The whole listing, please: repeat it exactly, with the pictures left out.

+++

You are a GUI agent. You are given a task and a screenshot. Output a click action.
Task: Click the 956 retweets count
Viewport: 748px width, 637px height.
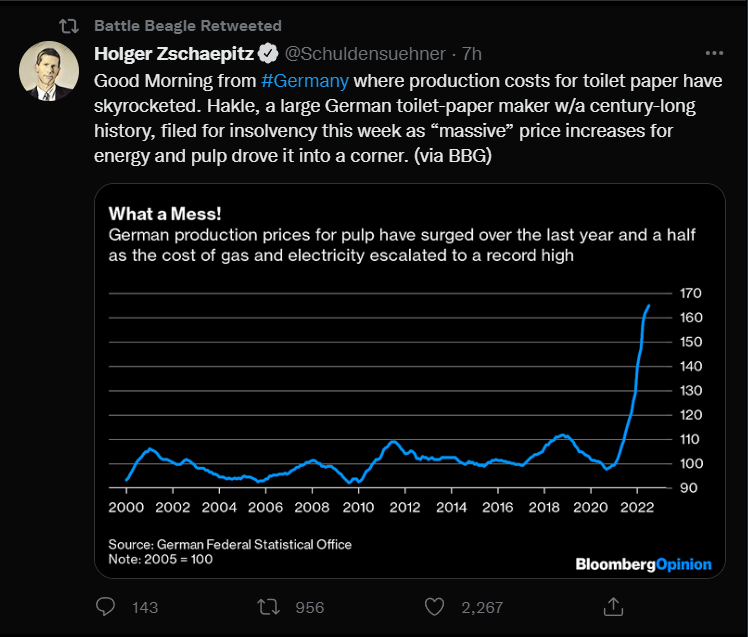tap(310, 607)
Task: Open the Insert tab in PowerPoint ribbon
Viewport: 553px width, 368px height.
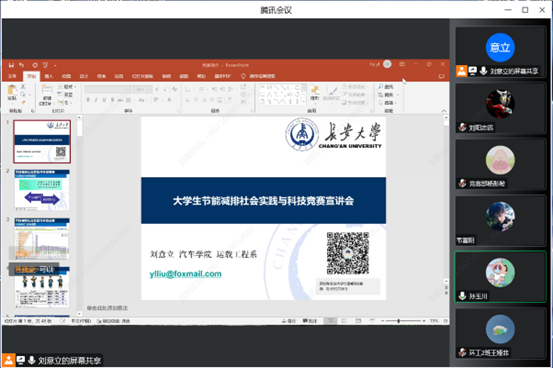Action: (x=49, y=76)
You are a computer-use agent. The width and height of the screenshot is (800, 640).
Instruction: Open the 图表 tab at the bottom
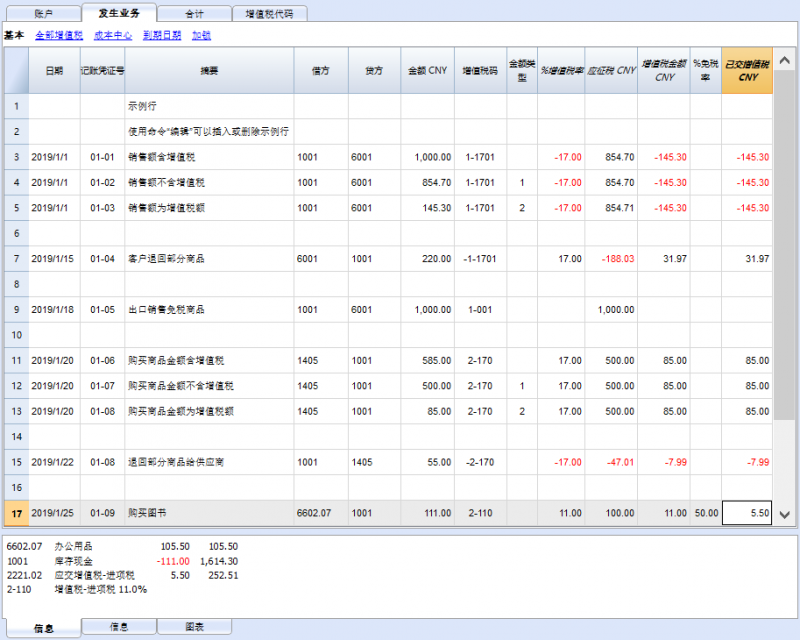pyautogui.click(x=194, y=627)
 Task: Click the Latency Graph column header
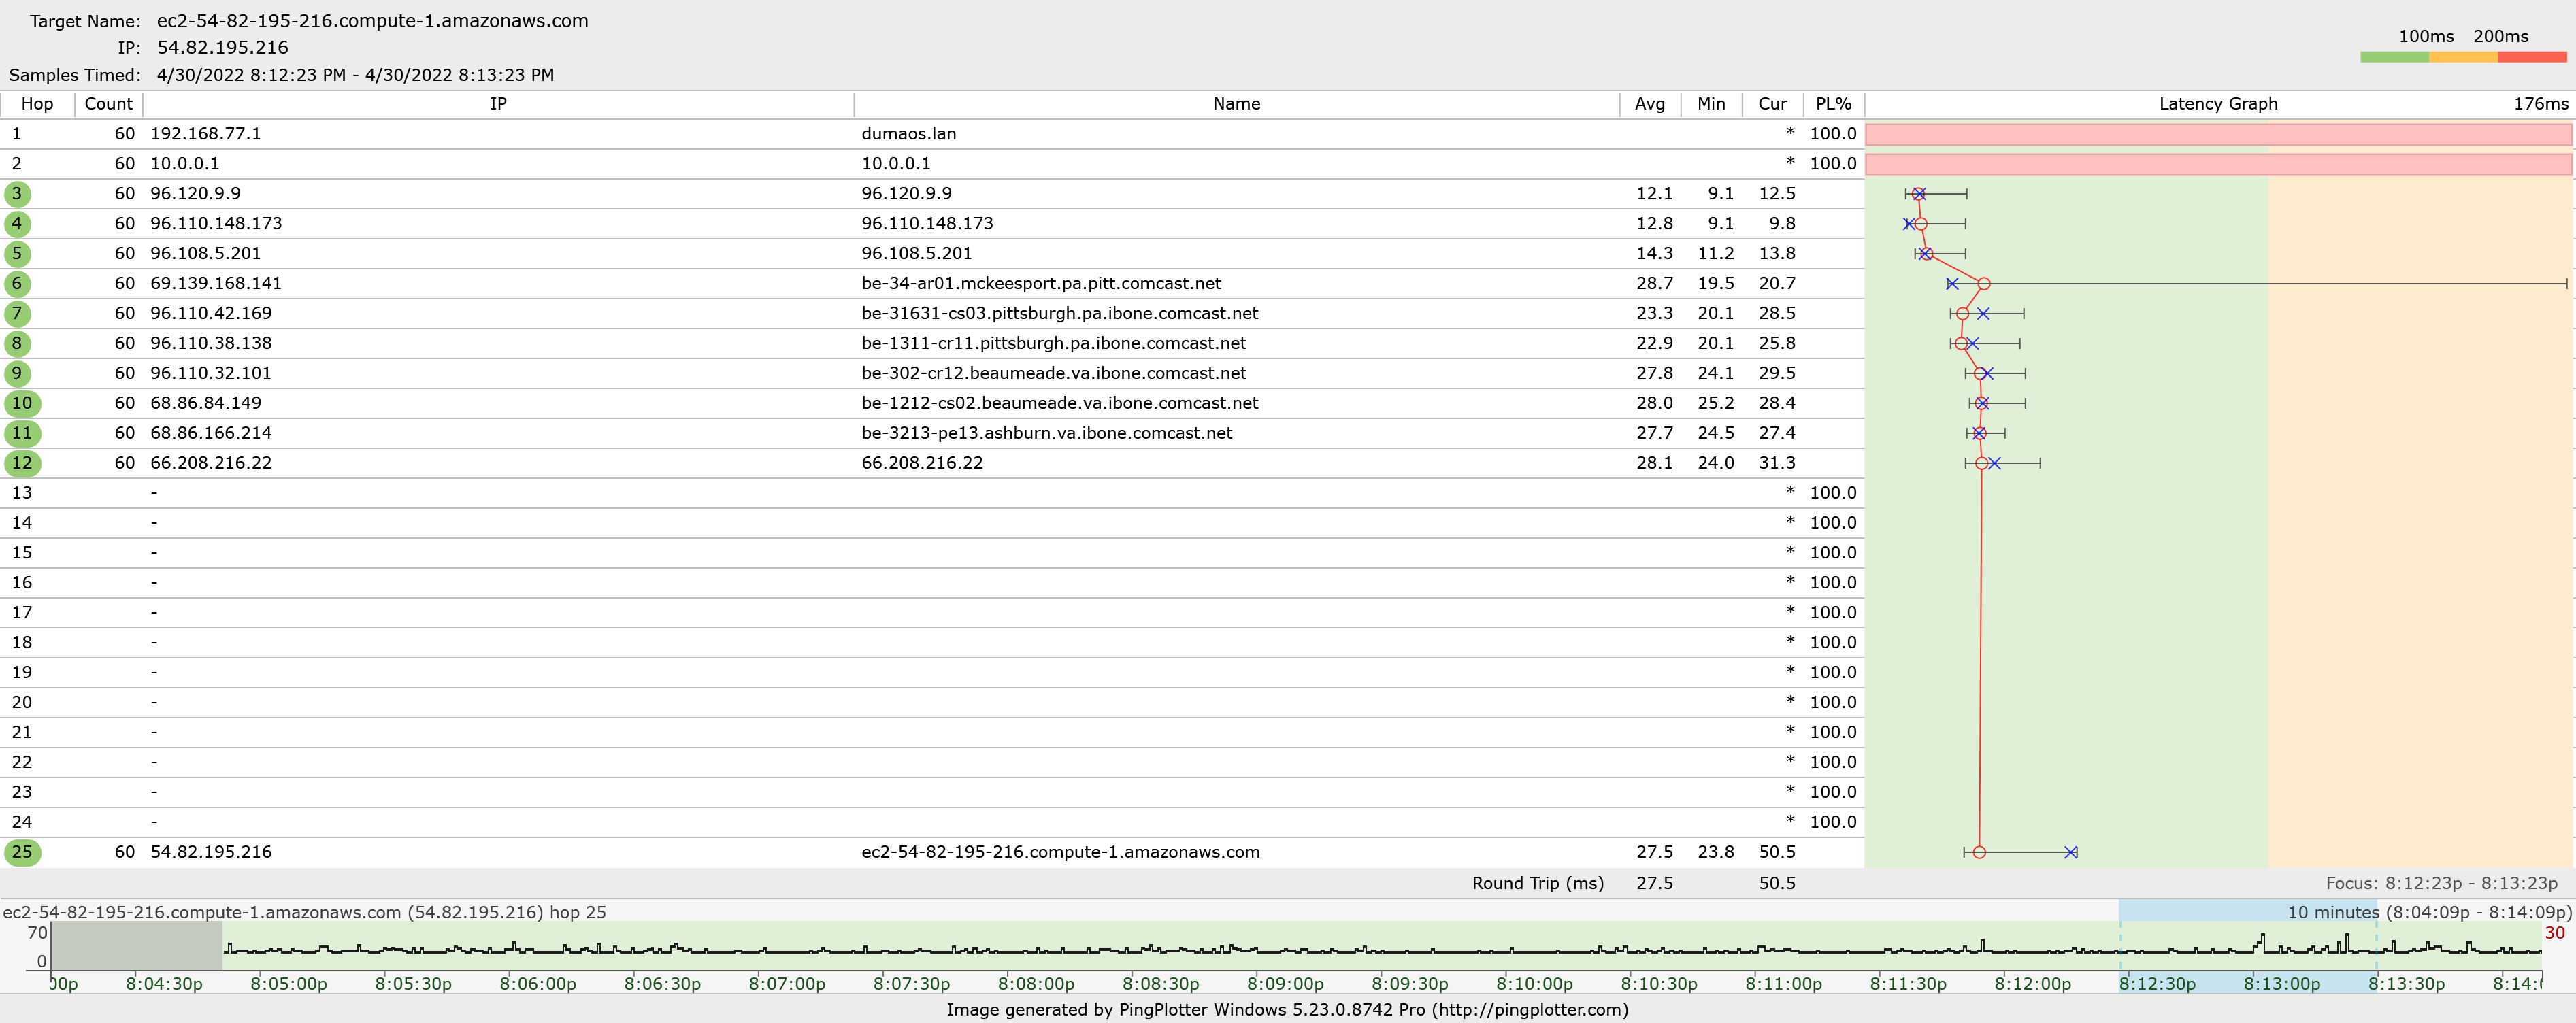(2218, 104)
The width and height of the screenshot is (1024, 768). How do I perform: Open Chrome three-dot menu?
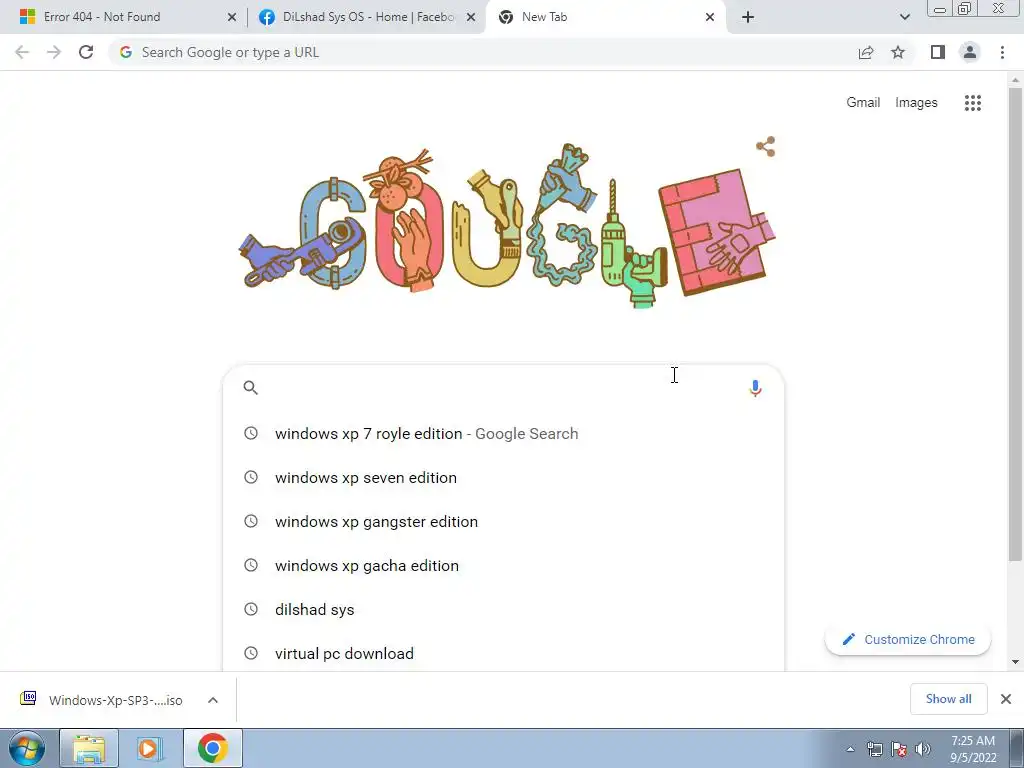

+++

**Your solution:**
You are a GUI agent. You are given a task and a screenshot. Output a click action.
Task: Click the 956 retweets count
Viewport: 748px width, 637px height.
tap(310, 607)
Task: Open the Insert tab in PowerPoint ribbon
Viewport: 553px width, 368px height.
Action: (x=49, y=76)
You are a computer-use agent. The width and height of the screenshot is (800, 640).
Instruction: Open the 图表 tab at the bottom
pyautogui.click(x=194, y=627)
 Task: Click the Latency Graph column header
(2218, 104)
The width and height of the screenshot is (1024, 768). How do I perform: Open Chrome three-dot menu?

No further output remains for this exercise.